REQUIREMENT
From the line containing "The image size" through the last line of the entries below, transcribe each line exactly, excluding any picture.

DATA PROVIDED
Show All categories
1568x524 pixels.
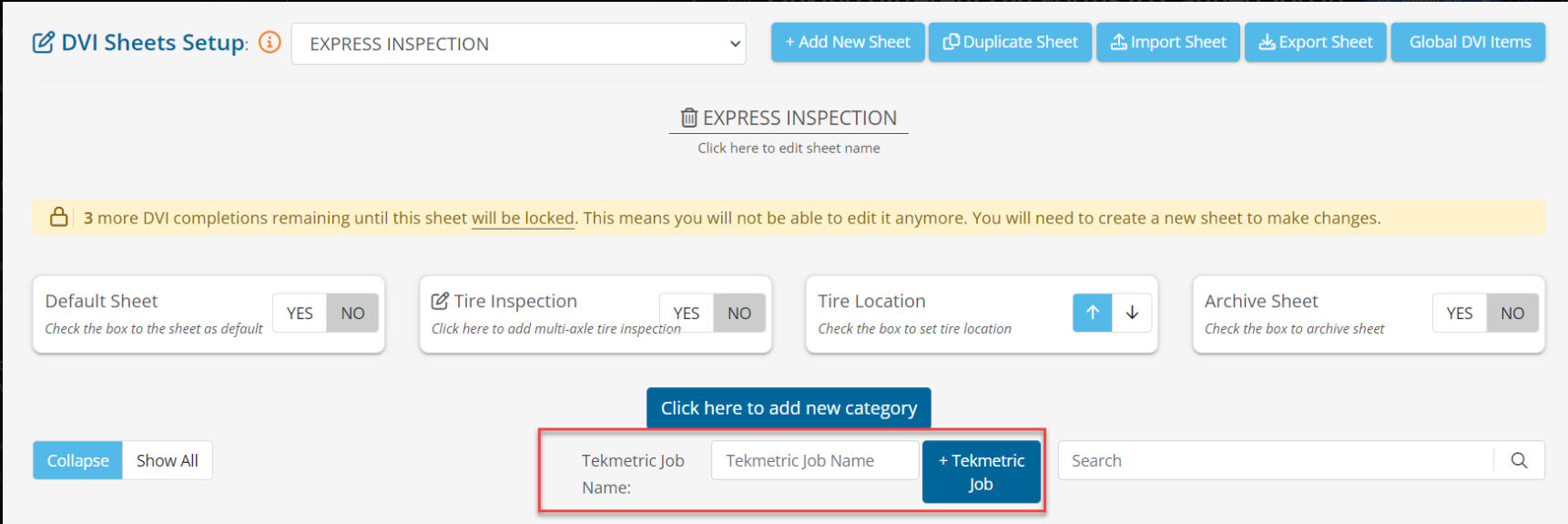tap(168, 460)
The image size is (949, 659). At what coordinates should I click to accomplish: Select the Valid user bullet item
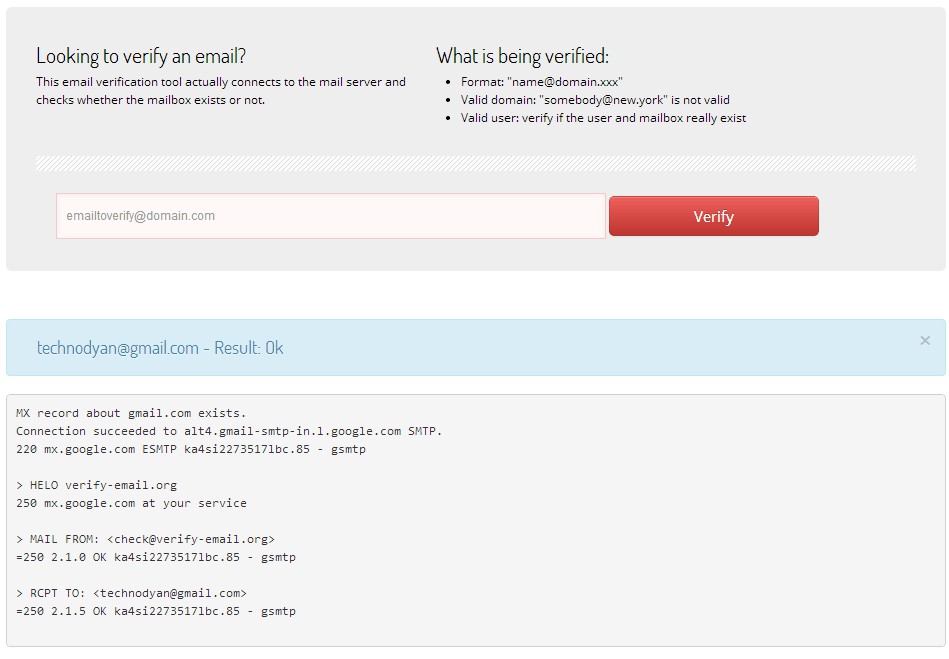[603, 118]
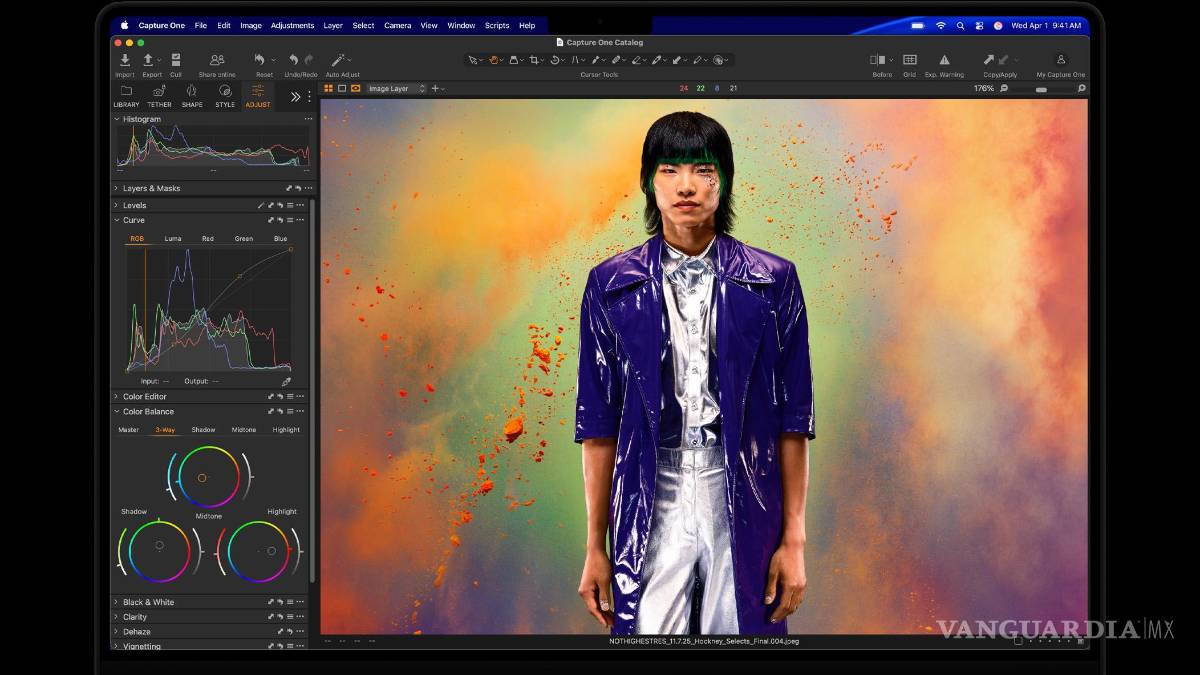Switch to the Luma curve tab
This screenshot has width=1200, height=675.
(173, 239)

REPLY
The image size is (949, 659). At what coordinates should I click to accomplish: Select the Valid user bullet item
[603, 118]
Switch to the Luma curve tab
This screenshot has width=1200, height=675.
(173, 239)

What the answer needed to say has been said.